Valgrind, you saved my day.
While writing code to extract the GPU microcode out of the kernel from flash (on 360, in order to not require the GPU library to ship with any copyrighted files), I’ve came across a very ugly bug: My code worked perfectly, until I’ve changed the stack layout by inserting a variable or changed gcc’s optimization setting. Suddently, libmspack refused to unpack my data. I’ve carefully audited my code, but couldn’t find any oddity or abuse. It didn’t seem like a stack overflow. Data passed to libmspack was ok, it just didn’t worked anymore.
Half an hour later, totally puzzled, I fired up valgrind, and it didn’t yield anything spectacular (like an overwrite) - at least on the first sight. On the second, I’ve saw a
==14873== Conditional jump or move depends on uninitialised value(s)
==14873== at 0x804CAC7: lzxd_decompress (lzxd.c:545)

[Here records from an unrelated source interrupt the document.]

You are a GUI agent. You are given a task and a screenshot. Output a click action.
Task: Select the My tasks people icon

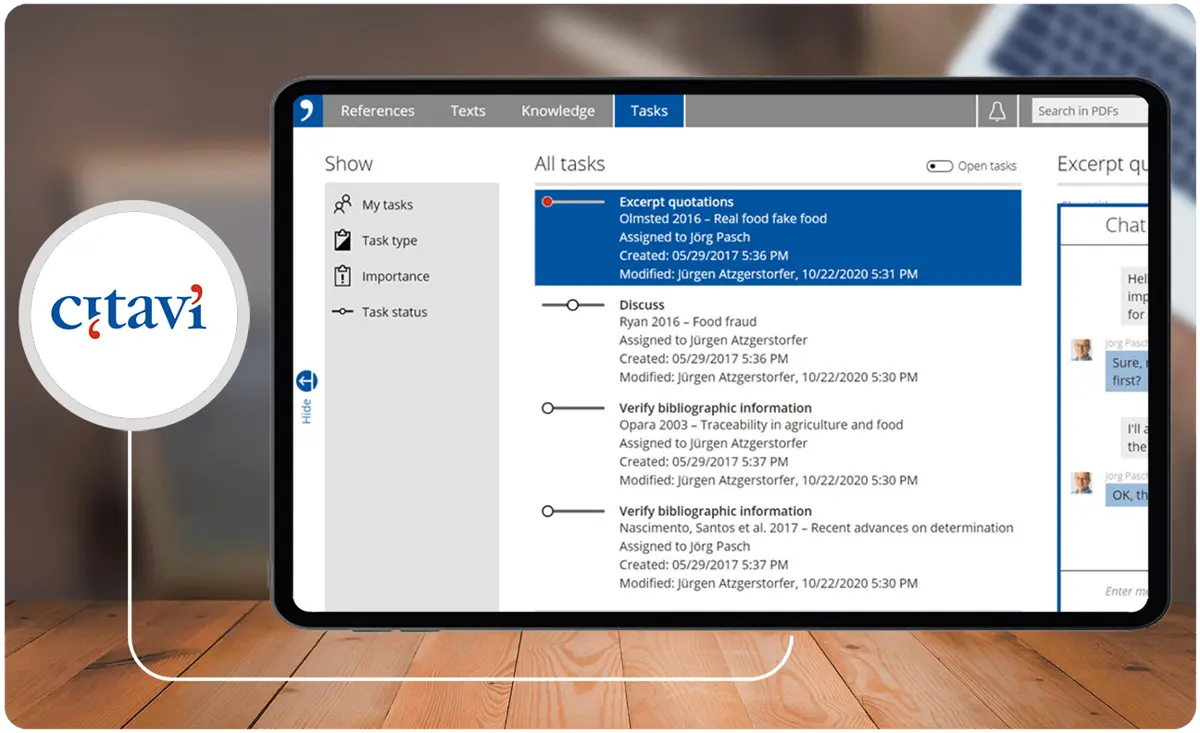click(343, 205)
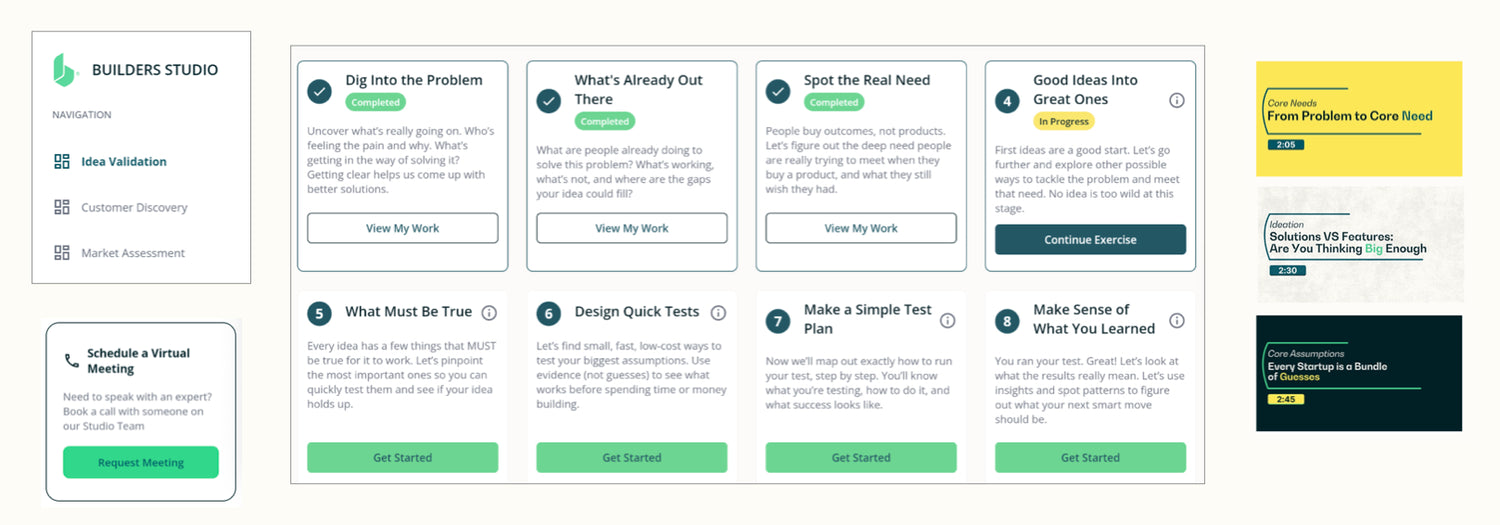1500x525 pixels.
Task: Open the From Problem to Core Need video
Action: point(1359,119)
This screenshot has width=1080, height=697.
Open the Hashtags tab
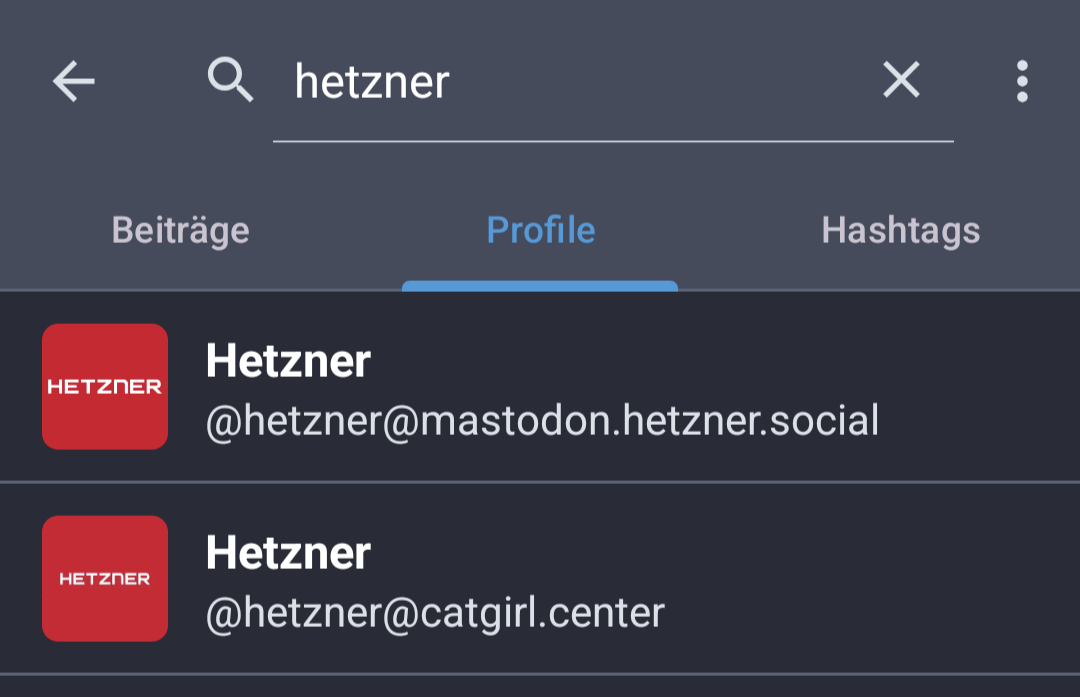coord(901,230)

==14873== by 0x80490DC: main (in ./tool)
Now, the line in question was
if (lzx->length && (lzx->length - lzx->offset) < (off_t)frame_size) {
and i’m pretty sure that i’ve passed valid value lzxd_init (where lzx->length comes from). frame_size and lzx->offset also had fixed values, so this couldn’t be the problem. I’ve double checked that the values passed weren’t uninitialized, but they were all not only initialized but also perfectly valid.
With some debug statements, I’ve made sure that lzx->length was the offending variable, and then I finally found it: sizeof(lzx->length) was different in the library than in my sourcecode. lzx->length is an off_t, and thus the upper 32bit were undefined. Yes, the traditional off_t LFS pitfall… And I’ve trapped right into it. A “#define _FILE_OFFSET_BITS 64” on top of my source fixed it.